- _EXERCISE AIM_: Reproduce the records below exactly, leaving their images out.
____________
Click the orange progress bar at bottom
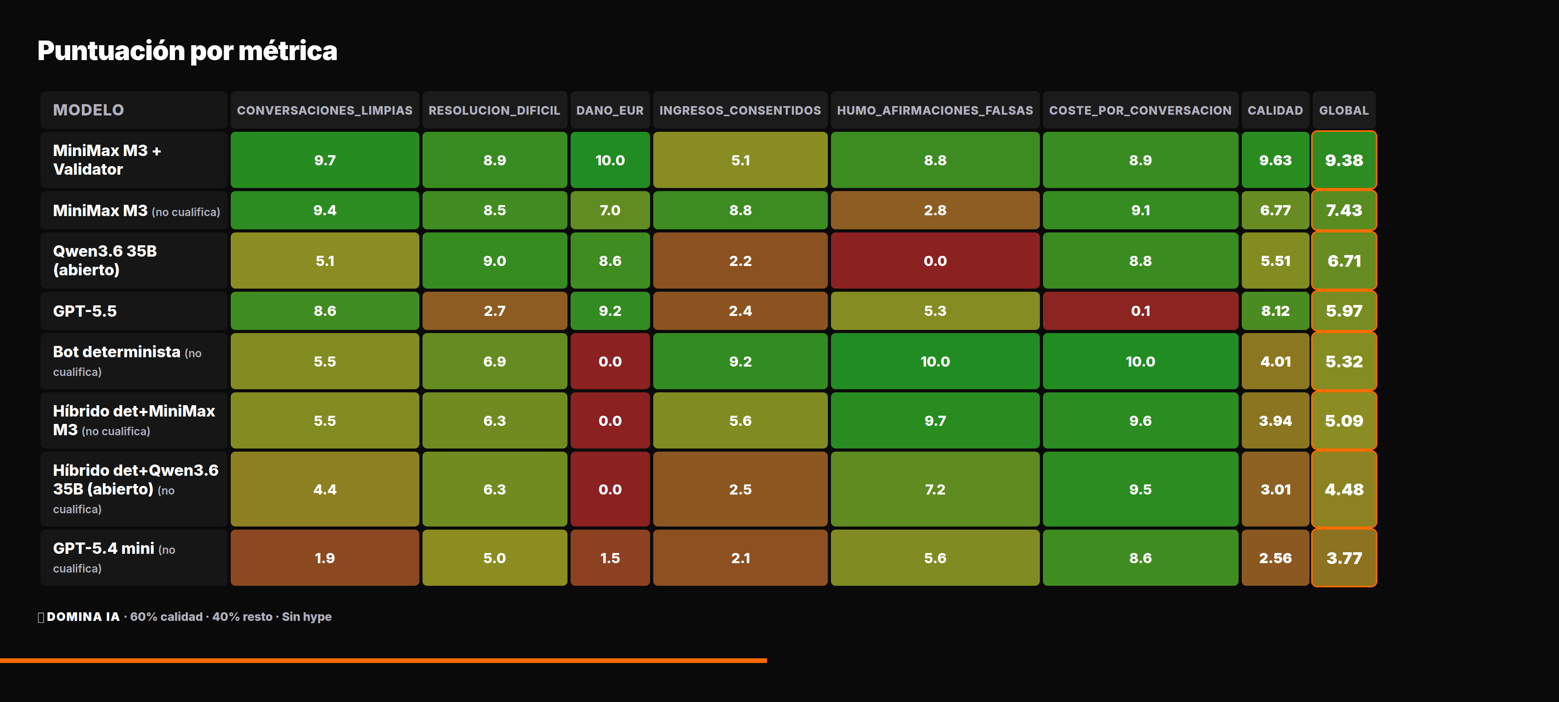This screenshot has width=1559, height=702. (x=383, y=660)
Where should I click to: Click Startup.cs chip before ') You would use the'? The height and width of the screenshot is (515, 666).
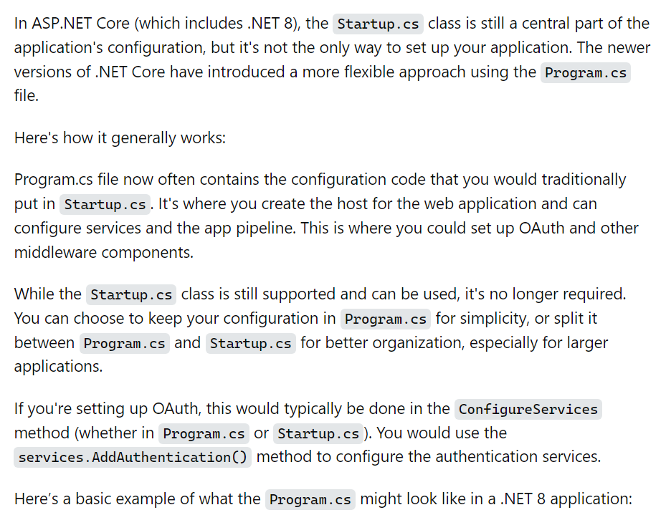(318, 433)
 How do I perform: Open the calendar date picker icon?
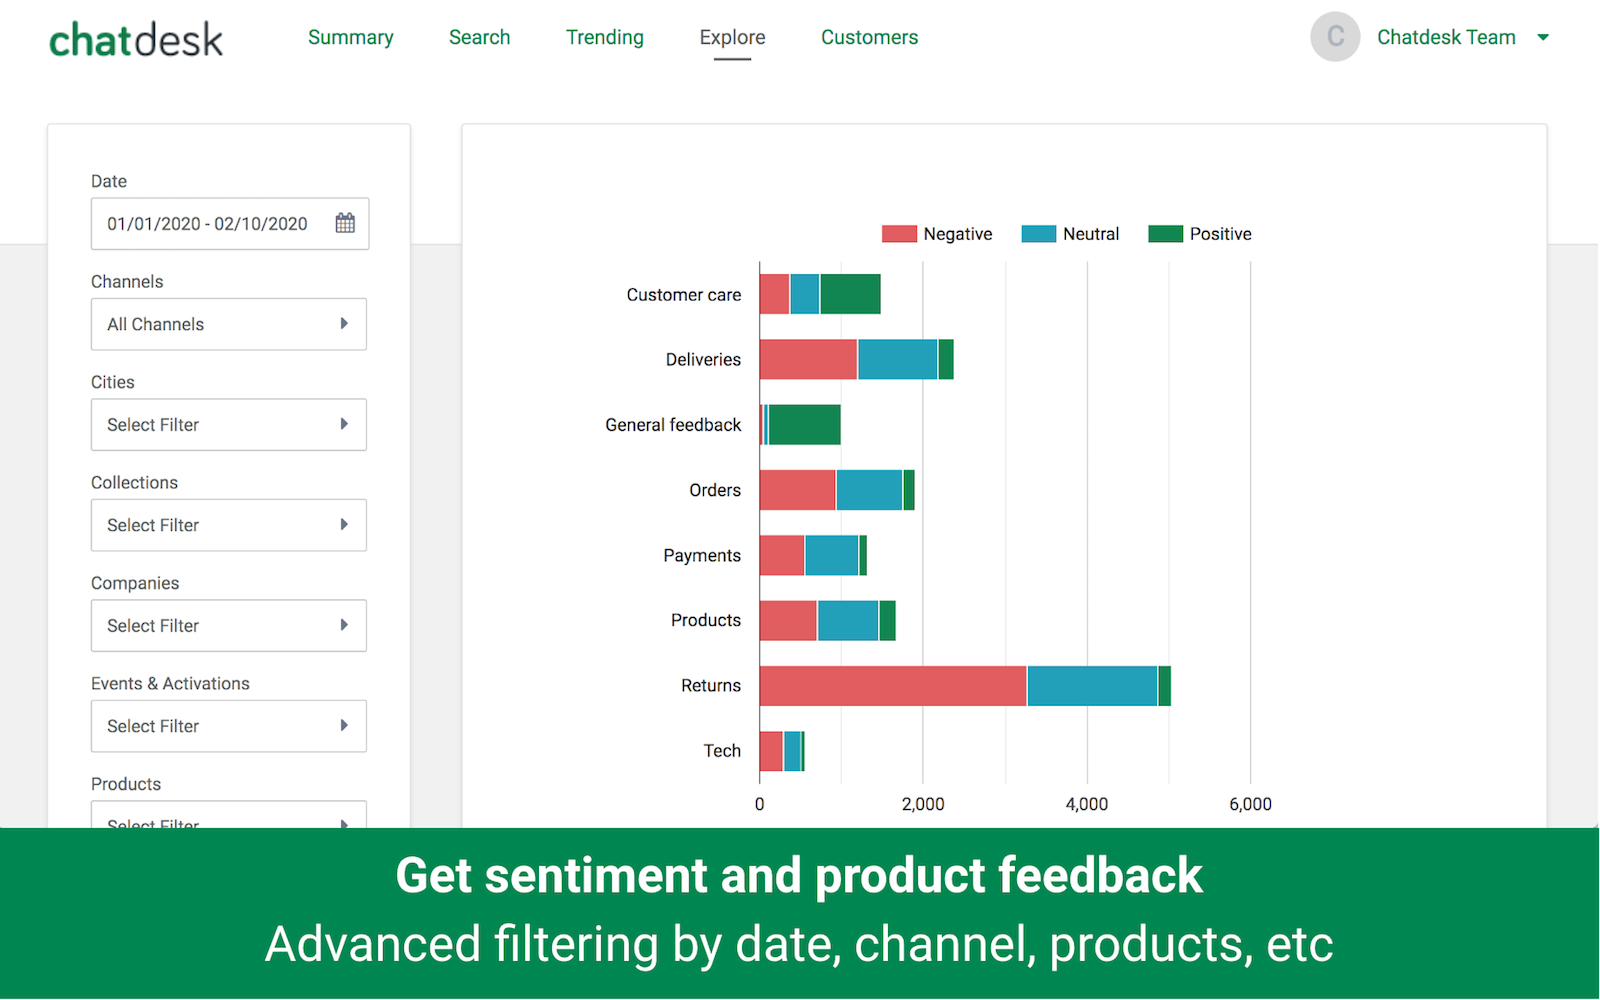click(345, 223)
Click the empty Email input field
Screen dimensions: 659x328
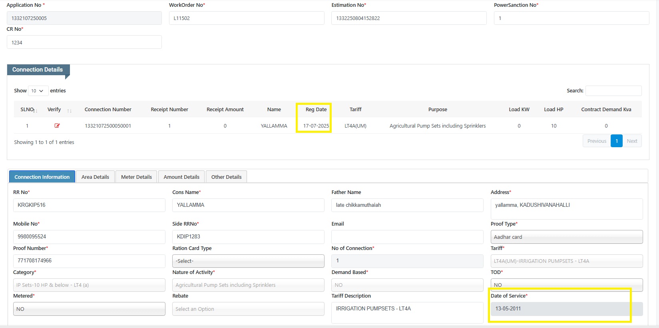coord(407,236)
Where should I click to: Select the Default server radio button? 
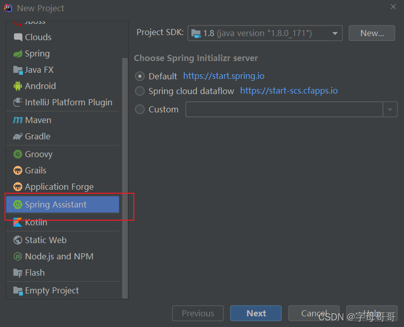click(x=140, y=76)
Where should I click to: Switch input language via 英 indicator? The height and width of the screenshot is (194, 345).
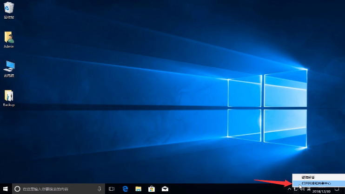click(x=309, y=189)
____________
- _RESULT OF THIS EXERCISE_:
Click the orange progress bar at bottom
This screenshot has width=1559, height=702. (x=383, y=660)
Where should I click to: Click Startup.cs chip before ') You would use the'? The height and width of the screenshot is (515, 666).
(318, 433)
 How do I perform: Open the calendar date picker icon?
click(345, 223)
Click the empty Email input field
Screen dimensions: 659x328
coord(407,236)
Where should I click to: Select the Default server radio button? 
click(x=140, y=76)
Where should I click to: Switch input language via 英 indicator? The height and width of the screenshot is (194, 345).
click(x=309, y=189)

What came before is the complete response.